My senior elective at SAR High School, “Jewish Encounters with Other Faiths,” asks students to consider what it means to be insiders in our own faith tradition and outsiders to others as we survey the history of the academic study of religion. We examine a variety of Jewish theological approaches to other faiths and consider which may align with our Modern Orthodox community. As we delve into the histories, theologies, and practices of Christianity and Islam, we take a phenomenological approach – bracketing our judgements and seeking to understand the experience of faith from the perspective of the believer – by hearing the story that believers themselves tell. Our course tagline is “empathy without advocacy or debunking.” We aim to cultivate a posture of humility, which we initiate by assuming that we do not know much about the “other.” Learning with this approach does not mean that we abandon our pride in and commitment to Torah Judaism nor that we jettison religious red lines or become moral relativists. Rather, our starting point is an attempt to understand without responding from a place of threat or religious uncertainty. Each faith community is, after all, as Rav Joseph B. Soloveitchik stated in his essay “Confrontation,” “endowed with intrinsic worth, which must be viewed against its own meta-historical backdrop without relating to the framework of another faith community.”

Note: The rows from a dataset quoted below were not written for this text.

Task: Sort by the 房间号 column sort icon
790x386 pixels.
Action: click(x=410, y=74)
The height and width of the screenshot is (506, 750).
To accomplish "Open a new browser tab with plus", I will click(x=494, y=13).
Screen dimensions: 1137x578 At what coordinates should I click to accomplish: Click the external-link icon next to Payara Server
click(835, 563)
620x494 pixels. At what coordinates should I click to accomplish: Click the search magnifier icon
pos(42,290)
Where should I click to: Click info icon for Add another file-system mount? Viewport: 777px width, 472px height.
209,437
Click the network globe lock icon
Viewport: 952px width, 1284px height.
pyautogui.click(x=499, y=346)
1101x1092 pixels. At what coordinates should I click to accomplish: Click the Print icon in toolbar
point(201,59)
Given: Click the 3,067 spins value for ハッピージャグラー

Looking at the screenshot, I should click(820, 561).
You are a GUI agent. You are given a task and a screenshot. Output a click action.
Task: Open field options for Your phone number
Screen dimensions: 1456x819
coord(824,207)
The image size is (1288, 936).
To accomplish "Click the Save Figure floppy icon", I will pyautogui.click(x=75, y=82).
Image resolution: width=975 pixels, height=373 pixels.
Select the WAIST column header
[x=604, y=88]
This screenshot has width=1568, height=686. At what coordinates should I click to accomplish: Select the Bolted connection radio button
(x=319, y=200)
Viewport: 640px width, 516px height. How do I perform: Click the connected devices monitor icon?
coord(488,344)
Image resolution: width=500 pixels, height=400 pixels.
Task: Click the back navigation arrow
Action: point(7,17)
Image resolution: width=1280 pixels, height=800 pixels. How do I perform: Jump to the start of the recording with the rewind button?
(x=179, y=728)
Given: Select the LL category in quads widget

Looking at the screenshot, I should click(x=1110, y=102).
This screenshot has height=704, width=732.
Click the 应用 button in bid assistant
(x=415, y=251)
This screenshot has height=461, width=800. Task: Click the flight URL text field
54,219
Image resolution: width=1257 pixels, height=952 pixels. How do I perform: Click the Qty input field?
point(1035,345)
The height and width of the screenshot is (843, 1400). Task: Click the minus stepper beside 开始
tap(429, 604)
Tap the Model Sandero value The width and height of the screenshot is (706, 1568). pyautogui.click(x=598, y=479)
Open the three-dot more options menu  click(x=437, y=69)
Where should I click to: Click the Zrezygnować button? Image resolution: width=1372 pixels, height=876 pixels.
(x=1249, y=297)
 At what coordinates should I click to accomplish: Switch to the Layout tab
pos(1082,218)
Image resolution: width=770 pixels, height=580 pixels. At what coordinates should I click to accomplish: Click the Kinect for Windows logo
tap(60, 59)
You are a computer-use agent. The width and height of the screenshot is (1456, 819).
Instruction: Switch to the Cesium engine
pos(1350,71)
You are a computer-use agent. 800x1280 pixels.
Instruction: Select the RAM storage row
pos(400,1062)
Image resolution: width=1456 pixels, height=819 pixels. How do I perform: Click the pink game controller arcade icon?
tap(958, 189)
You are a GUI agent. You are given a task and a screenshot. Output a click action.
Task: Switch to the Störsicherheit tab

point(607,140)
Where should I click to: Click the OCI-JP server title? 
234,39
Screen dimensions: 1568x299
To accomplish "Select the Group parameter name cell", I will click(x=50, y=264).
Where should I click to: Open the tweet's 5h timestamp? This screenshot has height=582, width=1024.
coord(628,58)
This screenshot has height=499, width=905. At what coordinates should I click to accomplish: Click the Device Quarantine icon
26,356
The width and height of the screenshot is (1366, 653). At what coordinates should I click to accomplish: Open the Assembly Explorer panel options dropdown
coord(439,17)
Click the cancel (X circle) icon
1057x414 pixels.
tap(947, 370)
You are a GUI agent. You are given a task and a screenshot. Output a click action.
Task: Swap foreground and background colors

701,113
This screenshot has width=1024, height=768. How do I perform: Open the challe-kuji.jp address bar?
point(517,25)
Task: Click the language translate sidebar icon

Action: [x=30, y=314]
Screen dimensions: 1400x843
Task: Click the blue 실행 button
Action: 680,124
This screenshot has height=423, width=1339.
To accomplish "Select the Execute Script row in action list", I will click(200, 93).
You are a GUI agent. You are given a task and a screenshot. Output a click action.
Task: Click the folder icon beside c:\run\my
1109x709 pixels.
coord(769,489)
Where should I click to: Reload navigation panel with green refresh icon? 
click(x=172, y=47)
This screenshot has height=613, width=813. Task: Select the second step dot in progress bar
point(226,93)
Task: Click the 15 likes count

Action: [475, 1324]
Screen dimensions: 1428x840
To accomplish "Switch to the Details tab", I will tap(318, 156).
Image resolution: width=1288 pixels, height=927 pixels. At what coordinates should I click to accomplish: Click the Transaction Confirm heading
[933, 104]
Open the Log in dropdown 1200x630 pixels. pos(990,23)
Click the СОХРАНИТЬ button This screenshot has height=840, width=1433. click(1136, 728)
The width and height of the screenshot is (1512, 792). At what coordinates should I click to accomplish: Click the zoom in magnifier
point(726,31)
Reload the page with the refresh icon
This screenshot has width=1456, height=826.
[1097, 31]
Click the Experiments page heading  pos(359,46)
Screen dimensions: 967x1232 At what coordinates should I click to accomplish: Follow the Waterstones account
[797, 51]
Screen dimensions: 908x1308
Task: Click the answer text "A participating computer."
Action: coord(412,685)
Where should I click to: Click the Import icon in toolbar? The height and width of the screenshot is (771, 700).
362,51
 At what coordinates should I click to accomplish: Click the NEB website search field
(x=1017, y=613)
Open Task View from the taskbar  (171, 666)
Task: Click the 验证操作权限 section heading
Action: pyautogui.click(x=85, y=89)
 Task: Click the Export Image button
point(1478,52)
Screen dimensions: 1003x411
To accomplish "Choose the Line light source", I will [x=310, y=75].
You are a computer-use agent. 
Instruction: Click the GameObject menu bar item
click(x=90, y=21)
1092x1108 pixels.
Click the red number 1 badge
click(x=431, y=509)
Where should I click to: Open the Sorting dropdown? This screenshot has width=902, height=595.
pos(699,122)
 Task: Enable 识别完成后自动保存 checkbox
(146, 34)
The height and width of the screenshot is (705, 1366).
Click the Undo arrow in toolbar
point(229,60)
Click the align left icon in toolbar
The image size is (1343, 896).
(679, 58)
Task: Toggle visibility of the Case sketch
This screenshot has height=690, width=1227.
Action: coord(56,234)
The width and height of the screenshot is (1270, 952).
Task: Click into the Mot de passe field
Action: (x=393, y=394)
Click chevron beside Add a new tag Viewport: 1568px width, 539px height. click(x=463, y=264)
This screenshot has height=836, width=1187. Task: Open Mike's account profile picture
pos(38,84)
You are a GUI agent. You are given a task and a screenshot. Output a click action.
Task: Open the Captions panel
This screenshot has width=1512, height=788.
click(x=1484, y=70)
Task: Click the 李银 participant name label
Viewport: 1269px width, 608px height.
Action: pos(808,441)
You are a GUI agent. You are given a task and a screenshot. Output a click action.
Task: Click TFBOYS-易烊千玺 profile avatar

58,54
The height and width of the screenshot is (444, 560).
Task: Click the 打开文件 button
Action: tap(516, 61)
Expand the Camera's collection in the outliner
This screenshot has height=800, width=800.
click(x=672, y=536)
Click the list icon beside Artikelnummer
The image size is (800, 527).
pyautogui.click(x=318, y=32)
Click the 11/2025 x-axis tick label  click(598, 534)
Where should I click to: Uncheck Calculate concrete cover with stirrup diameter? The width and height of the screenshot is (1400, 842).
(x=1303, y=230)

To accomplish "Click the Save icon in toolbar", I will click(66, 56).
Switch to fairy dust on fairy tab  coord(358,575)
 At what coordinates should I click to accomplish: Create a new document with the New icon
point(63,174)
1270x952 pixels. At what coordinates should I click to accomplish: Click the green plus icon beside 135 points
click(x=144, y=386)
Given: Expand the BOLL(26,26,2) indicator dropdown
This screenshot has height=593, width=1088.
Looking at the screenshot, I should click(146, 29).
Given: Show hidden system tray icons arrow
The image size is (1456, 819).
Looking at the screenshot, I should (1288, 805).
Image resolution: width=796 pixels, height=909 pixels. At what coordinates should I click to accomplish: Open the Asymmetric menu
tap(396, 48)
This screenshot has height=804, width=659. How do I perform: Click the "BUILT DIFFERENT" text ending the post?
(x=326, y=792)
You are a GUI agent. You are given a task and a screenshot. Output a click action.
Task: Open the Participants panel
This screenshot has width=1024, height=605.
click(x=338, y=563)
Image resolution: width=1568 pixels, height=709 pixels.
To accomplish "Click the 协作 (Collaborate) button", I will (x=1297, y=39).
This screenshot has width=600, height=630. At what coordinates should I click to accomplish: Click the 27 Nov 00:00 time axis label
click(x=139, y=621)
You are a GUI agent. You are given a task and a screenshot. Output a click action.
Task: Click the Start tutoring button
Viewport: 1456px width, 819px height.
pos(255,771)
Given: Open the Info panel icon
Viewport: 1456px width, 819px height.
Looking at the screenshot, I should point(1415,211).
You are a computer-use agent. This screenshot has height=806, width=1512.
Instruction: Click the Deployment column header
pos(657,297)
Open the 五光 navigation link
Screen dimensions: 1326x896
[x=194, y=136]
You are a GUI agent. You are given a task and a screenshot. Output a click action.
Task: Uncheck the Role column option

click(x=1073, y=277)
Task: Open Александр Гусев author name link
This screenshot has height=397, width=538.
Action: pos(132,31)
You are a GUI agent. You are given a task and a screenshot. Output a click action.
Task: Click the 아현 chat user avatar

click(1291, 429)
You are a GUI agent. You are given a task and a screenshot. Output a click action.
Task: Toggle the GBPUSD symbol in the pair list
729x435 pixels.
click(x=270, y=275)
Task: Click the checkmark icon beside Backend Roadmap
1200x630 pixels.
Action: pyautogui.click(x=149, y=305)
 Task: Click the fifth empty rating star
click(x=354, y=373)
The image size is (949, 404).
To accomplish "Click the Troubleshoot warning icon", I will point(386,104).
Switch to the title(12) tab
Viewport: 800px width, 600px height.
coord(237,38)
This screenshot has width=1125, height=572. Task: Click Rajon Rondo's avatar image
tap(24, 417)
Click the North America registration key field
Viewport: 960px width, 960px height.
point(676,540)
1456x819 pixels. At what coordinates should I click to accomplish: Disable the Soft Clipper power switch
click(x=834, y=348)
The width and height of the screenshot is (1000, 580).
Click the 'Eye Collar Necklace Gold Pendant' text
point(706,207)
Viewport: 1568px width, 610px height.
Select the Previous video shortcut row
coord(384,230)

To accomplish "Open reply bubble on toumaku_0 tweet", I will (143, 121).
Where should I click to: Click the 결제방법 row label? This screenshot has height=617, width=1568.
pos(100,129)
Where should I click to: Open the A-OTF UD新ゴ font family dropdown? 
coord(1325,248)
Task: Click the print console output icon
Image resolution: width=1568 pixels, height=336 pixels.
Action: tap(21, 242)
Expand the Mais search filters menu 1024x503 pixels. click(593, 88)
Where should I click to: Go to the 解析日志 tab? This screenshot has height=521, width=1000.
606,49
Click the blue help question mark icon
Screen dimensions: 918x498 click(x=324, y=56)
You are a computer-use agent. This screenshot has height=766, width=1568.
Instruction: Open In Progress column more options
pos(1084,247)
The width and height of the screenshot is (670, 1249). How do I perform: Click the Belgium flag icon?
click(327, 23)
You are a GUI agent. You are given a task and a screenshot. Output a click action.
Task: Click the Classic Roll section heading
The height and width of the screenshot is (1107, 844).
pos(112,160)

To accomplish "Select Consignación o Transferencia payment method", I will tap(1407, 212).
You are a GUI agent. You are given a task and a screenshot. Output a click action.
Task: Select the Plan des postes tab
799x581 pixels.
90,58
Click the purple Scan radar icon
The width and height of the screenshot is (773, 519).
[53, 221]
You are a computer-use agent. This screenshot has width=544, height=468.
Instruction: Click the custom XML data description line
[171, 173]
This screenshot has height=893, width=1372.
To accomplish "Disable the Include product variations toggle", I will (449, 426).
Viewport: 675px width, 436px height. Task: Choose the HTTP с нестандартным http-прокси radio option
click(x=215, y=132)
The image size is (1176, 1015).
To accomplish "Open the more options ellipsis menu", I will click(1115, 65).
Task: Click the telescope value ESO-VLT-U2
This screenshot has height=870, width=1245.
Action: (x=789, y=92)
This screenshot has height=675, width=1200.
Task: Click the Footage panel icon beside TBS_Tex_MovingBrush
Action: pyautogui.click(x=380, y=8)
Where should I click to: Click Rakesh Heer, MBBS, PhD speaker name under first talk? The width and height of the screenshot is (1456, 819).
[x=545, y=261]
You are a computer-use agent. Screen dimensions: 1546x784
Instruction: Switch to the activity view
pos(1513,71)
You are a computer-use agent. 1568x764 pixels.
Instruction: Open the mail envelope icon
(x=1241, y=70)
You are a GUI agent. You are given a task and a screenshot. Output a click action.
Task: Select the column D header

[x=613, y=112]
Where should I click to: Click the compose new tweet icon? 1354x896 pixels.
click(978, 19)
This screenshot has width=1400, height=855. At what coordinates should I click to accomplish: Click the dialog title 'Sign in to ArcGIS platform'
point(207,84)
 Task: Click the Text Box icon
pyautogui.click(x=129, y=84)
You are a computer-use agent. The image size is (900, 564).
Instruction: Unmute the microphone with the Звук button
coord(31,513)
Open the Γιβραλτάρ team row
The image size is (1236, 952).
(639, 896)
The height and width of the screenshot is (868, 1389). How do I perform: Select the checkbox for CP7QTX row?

Cross-cultural religious literacy like that taught at SAR High School allows students to see similarities in religious practices and beliefs as bolstering their identities while learning to appreciate the beauty of our unique ways. Our ability to love what makes us different, according to Lord Rabbi Jonathan Sacks, endows human beings with dignity.
- 1It is not my purpose here to address the halakhic issues in this area.